(Extracted text):
Abuses of power are possible when the silence of people is complicit. The problem in all these Muslim abuse cases is that Muslims have been complicit with their silence; like with the Muslims of India, like with the Rohingyas, like with Muslims leaders, like with the Muslims who are rotting in prisons all over the world. The Muslims of Guantanamo and victims of the War on Terror found nothing but Muslim complicity through their Muslim silence. Because there is silence, the abuse continues.

 

 

The nature of power is that it is intoxicating and such an intoxicant knows no restraint unless the restraint is coercive. Violence only increases the intoxication of this power. Nothing serves the truly powerful except the excuse to level a greater use of power, and a greater demonstration of dominance, hegemony and supremacy. When we commit violence against the truly powerful, we only give them an excuse to unleash a greater intoxication of power. The only restraint that is possible is public shaming, which sometimes works; solid democratic institutions; or the rule of law.

(Available data):
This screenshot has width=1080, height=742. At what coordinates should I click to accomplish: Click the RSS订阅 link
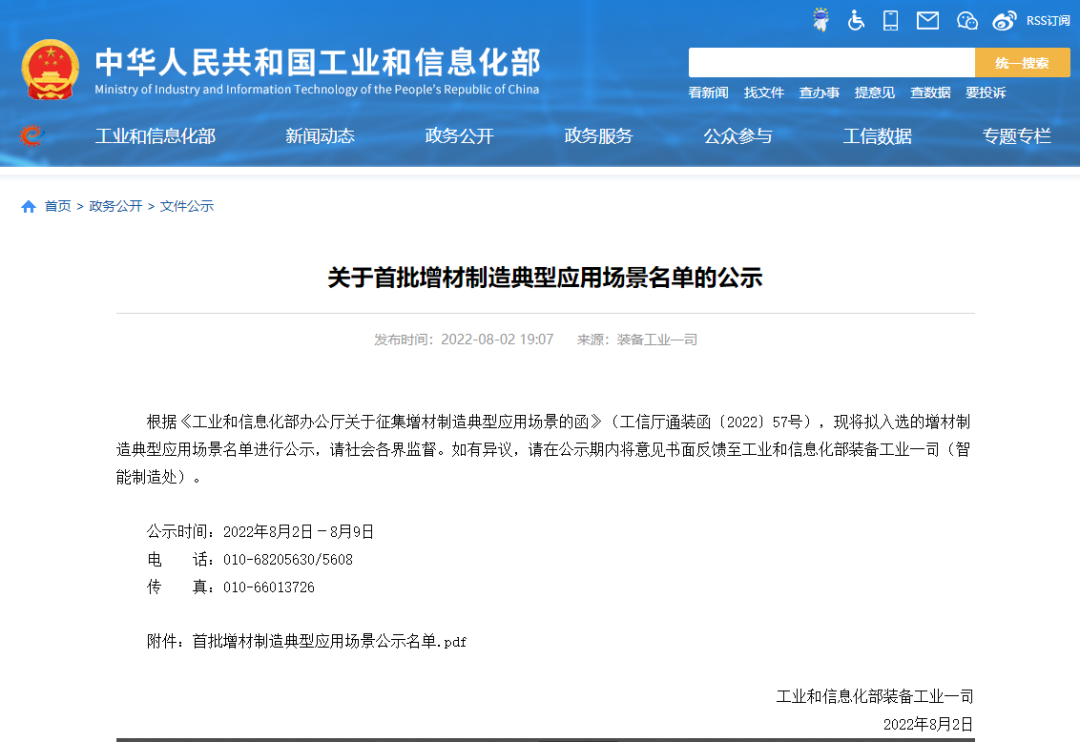pos(1048,20)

(Problem A): Do these statements agree with the text on abuses of power? Answer yes or no for each, quoting the words of the text that decide it. (i) Violence against the truly powerful gives them an excuse to use even more power. (ii) Public shaming always restrains the powerful. (iii) The abuse continues because there is silence.
(Problem B): Can you reproduce the passage of the text on abuses of power starting at "The nature of" and ending at "rule of law."?

(Written response A):
(i) Yes: "When we commit violence against the truly powerful, we only give them an excuse to unleash a greater intoxication of power."
(ii) No: "public shaming, which sometimes works"
(iii) Yes: "Because there is silence, the abuse continues."

(Written response B):
The nature of power is that it is intoxicating and such an intoxicant knows no restraint unless the restraint is coercive. Violence only increases the intoxication of this power. Nothing serves the truly powerful except the excuse to level a greater use of power, and a greater demonstration of dominance, hegemony and supremacy. When we commit violence against the truly powerful, we only give them an excuse to unleash a greater intoxication of power. The only restraint that is possible is public shaming, which sometimes works; solid democratic institutions; or the rule of law.